Tuesday, October 08, 2024

Physics Nobel goes to machine-learning pioneers John Hopfield and Geoffrey Hinton

Good news! Well deserved! Machine learning & AI has finally arrived as a serious science!

I am surprised that the other two of the three godfathers  of ML & AI, i.e. Yann LeCun and Yoshua Bengio, were not recognized for their research.

I have blogged several times about Geoffrey Hinton. Some of his political views are naive at best.

"... In 1982, Hopfield, a theoretical biologist with a background in physics, came up with a network that described connections between virtual neurons as physical forces. By storing patterns as a low-energy state of the network, the system could re-create the pattern when prompted with something similar. It became known as associative memory, because the way in which it ‘recalls’ things is similar to the brain trying to remember a word or concept based on related information.

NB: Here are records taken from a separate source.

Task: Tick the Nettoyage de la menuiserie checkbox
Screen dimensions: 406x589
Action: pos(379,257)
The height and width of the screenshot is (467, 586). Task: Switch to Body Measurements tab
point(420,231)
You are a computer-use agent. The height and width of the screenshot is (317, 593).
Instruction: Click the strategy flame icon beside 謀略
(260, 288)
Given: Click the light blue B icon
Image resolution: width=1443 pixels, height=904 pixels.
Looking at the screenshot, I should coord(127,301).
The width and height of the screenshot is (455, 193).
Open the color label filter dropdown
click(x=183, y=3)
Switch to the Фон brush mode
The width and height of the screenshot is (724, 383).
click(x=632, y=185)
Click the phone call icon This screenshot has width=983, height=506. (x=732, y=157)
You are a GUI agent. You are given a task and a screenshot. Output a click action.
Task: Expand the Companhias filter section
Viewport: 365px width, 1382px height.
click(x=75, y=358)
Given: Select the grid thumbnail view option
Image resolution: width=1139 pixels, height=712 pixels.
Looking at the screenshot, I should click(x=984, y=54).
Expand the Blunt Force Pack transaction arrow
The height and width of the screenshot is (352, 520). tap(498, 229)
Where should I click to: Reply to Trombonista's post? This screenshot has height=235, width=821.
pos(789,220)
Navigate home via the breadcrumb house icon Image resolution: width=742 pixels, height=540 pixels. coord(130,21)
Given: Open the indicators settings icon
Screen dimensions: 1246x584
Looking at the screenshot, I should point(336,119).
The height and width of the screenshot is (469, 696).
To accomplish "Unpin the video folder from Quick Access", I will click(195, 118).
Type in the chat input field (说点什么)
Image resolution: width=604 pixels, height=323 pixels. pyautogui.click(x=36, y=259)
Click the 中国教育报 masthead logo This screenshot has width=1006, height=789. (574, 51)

Hinton, a computer scientist, used principles from statistical physics, which collectively describes systems that have too many parts to track individually, to further develop the ‘Hopfield network’. By building probabilities into a layered version of the network, he created a tool that could recognize and classify images, or generate new examples of the type it was trained on. ..."

Physics Nobel scooped by machine-learning pioneers John Hopfield and Geoffrey Hinton pioneered computational methods that enabled the development of neural networks.